:: Supplied text ::
★ ★ ★ ★ ★ ★ ★
Category Archives: Natural Resources

On-line Seminar June 20: Landscape Disturbance & Natural Gas Extraction

FREE ON-LINE SEMINAR

Landscape Disturbance Related to Natural Gas Extraction in the Mid-Atlantic Region

Sponsored by ASPRS, CaGIS and GLIS

Date & Time: June 20th, 2014 12:00 PM – 1:00 PM EST 

The American Society of Photogrammetry and Remote Sensing (ASPRS) GIS Division in partnership with the Cartography and Geographic Information Society (CaGIS) and the Geographic and Land Information Society (GLIS) would like to invite our members to attend our third online seminar for the 2014 series.
★ ★ ★ ★ ★ ★ ★
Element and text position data

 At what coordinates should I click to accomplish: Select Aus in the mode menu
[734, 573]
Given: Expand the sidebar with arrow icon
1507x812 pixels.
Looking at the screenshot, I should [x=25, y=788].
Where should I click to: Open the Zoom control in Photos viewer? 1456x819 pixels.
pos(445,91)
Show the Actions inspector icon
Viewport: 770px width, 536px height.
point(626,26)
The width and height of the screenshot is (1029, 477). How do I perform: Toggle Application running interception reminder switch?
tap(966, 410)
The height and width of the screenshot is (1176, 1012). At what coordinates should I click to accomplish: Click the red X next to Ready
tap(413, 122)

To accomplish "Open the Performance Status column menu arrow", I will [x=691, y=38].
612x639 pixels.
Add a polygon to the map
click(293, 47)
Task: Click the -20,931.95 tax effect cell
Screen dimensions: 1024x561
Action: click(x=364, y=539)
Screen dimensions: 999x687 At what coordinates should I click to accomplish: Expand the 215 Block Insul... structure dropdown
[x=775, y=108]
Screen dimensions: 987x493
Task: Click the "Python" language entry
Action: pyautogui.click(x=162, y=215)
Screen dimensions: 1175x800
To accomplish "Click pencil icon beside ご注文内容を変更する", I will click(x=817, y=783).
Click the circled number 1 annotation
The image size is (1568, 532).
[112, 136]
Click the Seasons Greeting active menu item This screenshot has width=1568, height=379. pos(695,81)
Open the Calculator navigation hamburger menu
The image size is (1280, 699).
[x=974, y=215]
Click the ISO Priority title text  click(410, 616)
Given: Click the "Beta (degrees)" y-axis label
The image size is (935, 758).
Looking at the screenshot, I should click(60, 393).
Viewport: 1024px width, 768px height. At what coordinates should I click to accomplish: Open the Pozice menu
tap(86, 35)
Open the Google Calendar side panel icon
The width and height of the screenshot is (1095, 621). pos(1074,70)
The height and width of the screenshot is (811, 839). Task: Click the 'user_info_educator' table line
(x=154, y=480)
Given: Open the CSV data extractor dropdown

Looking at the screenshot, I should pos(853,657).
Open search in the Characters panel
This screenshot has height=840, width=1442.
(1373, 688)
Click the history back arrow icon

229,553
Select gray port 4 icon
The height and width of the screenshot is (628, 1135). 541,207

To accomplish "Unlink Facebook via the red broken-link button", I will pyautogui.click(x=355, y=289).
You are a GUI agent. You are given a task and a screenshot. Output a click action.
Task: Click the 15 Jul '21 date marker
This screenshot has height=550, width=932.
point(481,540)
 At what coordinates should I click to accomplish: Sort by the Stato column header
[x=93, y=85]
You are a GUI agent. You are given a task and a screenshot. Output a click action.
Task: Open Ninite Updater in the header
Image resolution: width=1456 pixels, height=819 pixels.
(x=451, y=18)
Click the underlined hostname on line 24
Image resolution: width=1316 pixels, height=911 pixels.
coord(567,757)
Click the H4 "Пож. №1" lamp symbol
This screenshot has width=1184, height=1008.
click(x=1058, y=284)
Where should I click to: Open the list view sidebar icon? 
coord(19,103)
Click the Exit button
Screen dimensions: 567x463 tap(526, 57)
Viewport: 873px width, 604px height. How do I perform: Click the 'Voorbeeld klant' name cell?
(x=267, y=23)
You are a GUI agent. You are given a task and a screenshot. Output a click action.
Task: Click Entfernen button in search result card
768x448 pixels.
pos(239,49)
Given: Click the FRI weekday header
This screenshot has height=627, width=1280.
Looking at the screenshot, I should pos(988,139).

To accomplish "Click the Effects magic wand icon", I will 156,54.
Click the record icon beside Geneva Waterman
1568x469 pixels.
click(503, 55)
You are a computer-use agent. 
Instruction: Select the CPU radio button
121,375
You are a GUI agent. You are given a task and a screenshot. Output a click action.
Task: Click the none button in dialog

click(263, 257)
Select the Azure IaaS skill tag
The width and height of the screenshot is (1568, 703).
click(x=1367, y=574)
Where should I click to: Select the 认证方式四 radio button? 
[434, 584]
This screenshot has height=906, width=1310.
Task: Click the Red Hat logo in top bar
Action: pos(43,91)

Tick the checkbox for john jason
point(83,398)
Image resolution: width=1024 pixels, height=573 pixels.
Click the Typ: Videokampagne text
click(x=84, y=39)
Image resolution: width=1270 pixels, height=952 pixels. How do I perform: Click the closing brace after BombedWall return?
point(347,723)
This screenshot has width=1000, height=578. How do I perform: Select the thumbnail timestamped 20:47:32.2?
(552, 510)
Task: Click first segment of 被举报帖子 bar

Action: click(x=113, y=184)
★ ★ ★ ★ ★ ★ ★
:: What to do ::
1: Why does the seminar announcement list three sponsors? Answer in one to three sentences.
2: Which lines of the entries contain the word "should"? Pick out each one and copy it in full.

:: Answers by task ::
1: The announcement lists three sponsors because the ASPRS GIS Division is holding the seminar in partnership with two other groups, the Cartography and Geographic Information Society (CaGIS) and the Geographic and Land Information Society (GLIS). Together they are inviting members to the third online seminar of the 2014 series.

2:
 At what coordinates should I click to accomplish: Select Aus in the mode menu
Looking at the screenshot, I should [x=25, y=788].
Where should I click to: Open the Zoom control in Photos viewer? 1456x819 pixels.
The height and width of the screenshot is (1176, 1012). At what coordinates should I click to accomplish: Click the red X next to Ready
Screen dimensions: 999x687 At what coordinates should I click to accomplish: Expand the 215 Block Insul... structure dropdown
Looking at the screenshot, I should click(60, 393).
Viewport: 1024px width, 768px height. At what coordinates should I click to accomplish: Open the Pozice menu
Looking at the screenshot, I should pos(853,657).
 At what coordinates should I click to accomplish: Sort by the Stato column header
Where should I click to: Open the list view sidebar icon? 
Looking at the screenshot, I should pos(988,139).
Where should I click to: Select the 认证方式四 radio button? 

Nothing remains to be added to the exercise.